-- EXTRACTED DATA --
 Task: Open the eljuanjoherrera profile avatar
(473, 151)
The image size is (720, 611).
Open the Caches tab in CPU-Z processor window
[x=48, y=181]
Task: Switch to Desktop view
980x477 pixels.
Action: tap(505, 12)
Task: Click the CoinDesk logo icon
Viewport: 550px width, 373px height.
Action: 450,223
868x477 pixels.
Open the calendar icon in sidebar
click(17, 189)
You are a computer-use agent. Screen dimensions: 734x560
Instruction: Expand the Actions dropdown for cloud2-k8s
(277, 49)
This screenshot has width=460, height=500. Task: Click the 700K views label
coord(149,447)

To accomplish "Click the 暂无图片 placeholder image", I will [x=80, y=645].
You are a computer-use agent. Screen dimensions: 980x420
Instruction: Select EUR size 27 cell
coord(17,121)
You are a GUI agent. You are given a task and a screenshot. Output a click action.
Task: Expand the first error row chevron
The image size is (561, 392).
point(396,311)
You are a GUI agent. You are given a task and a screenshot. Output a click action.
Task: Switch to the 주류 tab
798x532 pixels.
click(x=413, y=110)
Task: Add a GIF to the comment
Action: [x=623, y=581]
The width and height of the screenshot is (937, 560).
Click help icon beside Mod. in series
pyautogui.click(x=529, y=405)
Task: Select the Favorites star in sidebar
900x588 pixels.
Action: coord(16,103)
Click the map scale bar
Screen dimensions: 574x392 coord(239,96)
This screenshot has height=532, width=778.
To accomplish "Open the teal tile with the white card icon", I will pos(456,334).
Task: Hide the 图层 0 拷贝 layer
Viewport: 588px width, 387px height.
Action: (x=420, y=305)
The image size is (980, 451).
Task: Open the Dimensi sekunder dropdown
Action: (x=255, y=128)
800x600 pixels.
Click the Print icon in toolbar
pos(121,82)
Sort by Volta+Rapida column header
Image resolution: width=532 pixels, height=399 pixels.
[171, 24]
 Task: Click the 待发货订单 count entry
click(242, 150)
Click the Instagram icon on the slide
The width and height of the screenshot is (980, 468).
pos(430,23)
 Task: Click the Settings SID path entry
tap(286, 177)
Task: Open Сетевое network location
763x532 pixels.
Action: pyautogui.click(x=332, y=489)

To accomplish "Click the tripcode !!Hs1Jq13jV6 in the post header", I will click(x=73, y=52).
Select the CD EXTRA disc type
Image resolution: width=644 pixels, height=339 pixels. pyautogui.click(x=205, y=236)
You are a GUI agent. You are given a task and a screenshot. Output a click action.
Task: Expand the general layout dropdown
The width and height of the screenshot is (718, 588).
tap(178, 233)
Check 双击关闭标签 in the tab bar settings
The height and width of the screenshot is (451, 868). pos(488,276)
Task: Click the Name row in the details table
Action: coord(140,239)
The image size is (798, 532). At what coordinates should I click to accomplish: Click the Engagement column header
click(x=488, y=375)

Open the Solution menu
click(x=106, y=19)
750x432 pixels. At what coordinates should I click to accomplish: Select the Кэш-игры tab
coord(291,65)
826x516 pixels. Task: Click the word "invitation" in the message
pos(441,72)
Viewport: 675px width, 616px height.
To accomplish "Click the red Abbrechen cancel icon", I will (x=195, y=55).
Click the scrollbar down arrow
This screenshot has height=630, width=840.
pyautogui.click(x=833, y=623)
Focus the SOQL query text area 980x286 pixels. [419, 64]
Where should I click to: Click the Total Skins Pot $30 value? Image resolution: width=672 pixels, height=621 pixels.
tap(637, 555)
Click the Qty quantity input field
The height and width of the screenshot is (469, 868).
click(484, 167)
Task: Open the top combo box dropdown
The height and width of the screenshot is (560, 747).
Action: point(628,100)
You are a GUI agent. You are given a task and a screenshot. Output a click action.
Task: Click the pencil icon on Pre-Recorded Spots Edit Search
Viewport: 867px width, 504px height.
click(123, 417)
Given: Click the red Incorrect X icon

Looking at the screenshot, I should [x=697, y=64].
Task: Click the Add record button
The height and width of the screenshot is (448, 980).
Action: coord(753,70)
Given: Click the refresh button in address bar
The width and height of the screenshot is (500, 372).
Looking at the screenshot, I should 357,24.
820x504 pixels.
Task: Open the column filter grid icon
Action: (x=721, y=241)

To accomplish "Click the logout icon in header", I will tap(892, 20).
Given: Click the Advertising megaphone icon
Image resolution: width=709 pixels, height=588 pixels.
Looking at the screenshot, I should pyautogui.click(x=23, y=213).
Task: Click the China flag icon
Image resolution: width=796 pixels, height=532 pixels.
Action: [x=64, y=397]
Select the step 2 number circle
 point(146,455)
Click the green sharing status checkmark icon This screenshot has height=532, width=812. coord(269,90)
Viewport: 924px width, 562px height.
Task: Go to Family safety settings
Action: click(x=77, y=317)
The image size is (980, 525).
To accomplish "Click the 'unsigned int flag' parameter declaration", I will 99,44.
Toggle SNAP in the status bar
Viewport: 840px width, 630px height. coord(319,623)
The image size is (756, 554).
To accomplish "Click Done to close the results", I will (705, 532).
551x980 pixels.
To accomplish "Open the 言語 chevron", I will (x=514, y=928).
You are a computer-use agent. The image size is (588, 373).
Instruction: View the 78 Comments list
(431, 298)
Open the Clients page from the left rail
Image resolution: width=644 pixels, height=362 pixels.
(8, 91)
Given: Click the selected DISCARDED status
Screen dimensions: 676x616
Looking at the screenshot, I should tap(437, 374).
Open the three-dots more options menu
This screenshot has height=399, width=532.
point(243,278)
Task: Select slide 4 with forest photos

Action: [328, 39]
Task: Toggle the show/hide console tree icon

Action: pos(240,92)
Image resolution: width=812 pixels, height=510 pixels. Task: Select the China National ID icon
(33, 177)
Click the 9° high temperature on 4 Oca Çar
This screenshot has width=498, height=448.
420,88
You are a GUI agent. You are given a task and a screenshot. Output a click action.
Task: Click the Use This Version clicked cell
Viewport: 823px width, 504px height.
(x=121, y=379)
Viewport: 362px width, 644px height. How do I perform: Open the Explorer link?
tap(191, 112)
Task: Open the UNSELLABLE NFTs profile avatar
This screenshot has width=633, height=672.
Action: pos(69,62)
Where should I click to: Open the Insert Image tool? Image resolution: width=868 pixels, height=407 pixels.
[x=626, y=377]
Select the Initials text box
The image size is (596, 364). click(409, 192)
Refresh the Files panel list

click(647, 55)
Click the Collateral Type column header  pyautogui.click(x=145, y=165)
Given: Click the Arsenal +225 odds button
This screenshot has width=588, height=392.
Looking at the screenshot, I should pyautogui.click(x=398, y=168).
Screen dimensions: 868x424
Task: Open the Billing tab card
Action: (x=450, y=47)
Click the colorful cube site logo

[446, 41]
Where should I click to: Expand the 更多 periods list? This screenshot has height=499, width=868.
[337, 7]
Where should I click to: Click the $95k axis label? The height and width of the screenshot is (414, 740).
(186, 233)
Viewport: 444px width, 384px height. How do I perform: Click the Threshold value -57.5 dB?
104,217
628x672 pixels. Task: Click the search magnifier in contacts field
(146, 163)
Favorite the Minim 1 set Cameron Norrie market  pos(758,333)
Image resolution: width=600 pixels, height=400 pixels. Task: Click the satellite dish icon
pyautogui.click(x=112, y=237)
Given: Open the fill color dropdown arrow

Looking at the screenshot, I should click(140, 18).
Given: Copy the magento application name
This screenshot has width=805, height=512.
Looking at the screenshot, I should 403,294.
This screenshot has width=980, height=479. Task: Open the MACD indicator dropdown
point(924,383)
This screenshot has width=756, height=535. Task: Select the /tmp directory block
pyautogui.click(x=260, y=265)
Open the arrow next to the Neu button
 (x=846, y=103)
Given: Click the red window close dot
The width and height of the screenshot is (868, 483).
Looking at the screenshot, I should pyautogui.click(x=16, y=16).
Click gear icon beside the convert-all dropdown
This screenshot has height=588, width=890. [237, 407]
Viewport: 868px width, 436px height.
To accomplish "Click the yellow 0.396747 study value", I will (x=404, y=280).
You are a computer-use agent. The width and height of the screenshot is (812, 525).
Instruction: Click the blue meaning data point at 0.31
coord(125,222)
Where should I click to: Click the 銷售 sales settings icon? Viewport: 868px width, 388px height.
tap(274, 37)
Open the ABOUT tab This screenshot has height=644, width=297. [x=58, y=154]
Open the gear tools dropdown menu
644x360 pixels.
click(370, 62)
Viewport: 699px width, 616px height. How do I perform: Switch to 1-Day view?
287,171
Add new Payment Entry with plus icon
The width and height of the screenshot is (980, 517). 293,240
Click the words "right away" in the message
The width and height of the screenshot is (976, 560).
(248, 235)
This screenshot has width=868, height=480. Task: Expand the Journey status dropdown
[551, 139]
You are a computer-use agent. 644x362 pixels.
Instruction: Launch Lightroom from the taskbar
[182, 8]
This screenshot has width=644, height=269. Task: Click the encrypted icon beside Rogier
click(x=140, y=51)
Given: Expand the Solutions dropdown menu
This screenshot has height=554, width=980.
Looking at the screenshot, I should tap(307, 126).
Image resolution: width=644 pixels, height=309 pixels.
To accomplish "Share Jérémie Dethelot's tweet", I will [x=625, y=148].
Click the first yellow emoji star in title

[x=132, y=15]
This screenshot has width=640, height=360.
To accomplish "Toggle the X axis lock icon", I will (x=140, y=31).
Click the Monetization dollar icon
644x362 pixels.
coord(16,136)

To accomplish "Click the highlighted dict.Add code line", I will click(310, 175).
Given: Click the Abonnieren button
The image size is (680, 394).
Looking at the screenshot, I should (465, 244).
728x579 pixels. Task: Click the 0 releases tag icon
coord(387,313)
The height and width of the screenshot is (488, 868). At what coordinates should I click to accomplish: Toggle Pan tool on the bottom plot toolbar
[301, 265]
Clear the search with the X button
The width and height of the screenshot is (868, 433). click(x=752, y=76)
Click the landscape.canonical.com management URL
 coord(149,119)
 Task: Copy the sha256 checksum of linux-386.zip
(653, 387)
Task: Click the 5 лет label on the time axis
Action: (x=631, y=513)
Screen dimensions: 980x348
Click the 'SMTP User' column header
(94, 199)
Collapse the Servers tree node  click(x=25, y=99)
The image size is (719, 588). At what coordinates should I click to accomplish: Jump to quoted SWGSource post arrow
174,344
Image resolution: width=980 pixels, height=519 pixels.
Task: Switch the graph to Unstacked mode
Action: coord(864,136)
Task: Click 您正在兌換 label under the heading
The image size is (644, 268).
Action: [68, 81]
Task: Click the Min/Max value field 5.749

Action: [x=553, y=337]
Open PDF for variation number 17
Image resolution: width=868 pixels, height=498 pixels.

-- WHAT THE EXERCISE ASKS --
Among the lines above, which ones hold the string "close"? Show them.

-- RESPONSE AREA --
To accomplish "Click Done to close the results", I will (705, 532).
Given: Click the red window close dot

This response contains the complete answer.